I think the above workflow would go something like:

(1) you create a General comment report that is on an UNPUBLISHED agenda, and you check "Not Viewable Via InSite"
(2) then, I'll run the scrape and import - nothing should get scraped!
(3) then, you uncheck "Not Viewable Via InSite" (but do not publish the agenda).
(4) then, I'll run the scrape and import - the report should be scraped, but not viewable on Councilmatic!

Does that sound okay?

@shrayshray
Copy link
Collaborator Author

shrayshray commented Nov 15, 2018

Sorry for the delay! 1 is complete.
Meeting is Planning and Programming Committee, 3/21/19
Report is 2018-0747

@reginafcompton
Copy link
Contributor

reginafcompton commented Nov 15, 2018

@shrayshray - great! I confirmed that the scraper skips the bill. Query of OCD API.

Let's try move on to 3 and 4.

@shrayshray
Copy link
Collaborator Author

shrayshray commented Nov 15, 2018

Okay, just let me know when you're ready for me to move on to Item 3!

@reginafcompton
Copy link
Contributor

I am! Did you uncheck "Not Viewable Via InSite"? If so, I'll run the scraper.

@shrayshray
Copy link
Collaborator Author

Yes, just unchecked it.

@reginafcompton
Copy link
Contributor

Great, I ran the scraper, and it pulled the bill into the OCD API. I then executed import_data, which added the bill to the Councilmatic database. Then, I updated the Solr index, and behold! The bill is not there.

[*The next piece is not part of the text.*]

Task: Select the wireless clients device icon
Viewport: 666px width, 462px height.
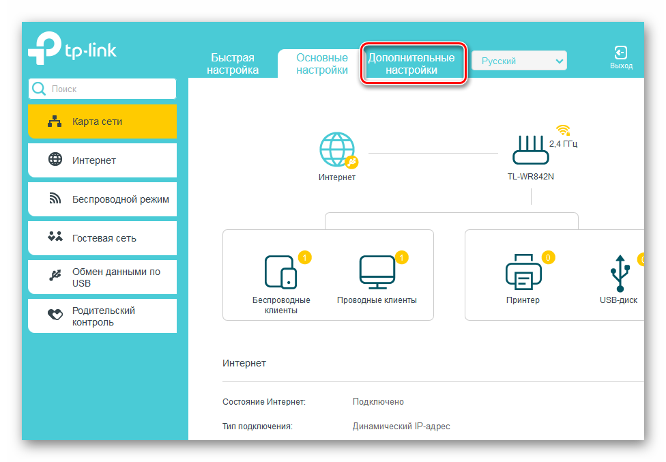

https://lametro.datamade.us/search/?q=%222018-0747%22&search-all=on

@shrayshray - the system seems to be working as expected. In fact, with this example, we handled all the cases I wanted to test. How do you feel? Do you have any questions?

@shrayshray
Copy link
Collaborator Author

Great! Did you want to test on a published Agenda? Or checking/unchecking "Not Viewable Via Insite" on reports not on an Agenda, but with the status of Agenda Ready? Or have we covered these already?

@shrayshray
Copy link
Collaborator Author

@reginafcompton Could you please ensure the test meetings are removed from the Councilmatic site?
There are 2:

  1. Planning and Programming Committee, 3/21/19 -- location = "test" (it was my understanding "test" in location would prevent it from showing on the site ...)
  2. Planning and Programming Committee, 3/21/19 -- location = "1 Gateway Plaza ..." this one was my mistake ... the Legistar interface didn't update to show it was created, and I thought I'd maybe forgotten to save it, so I created the second meeting.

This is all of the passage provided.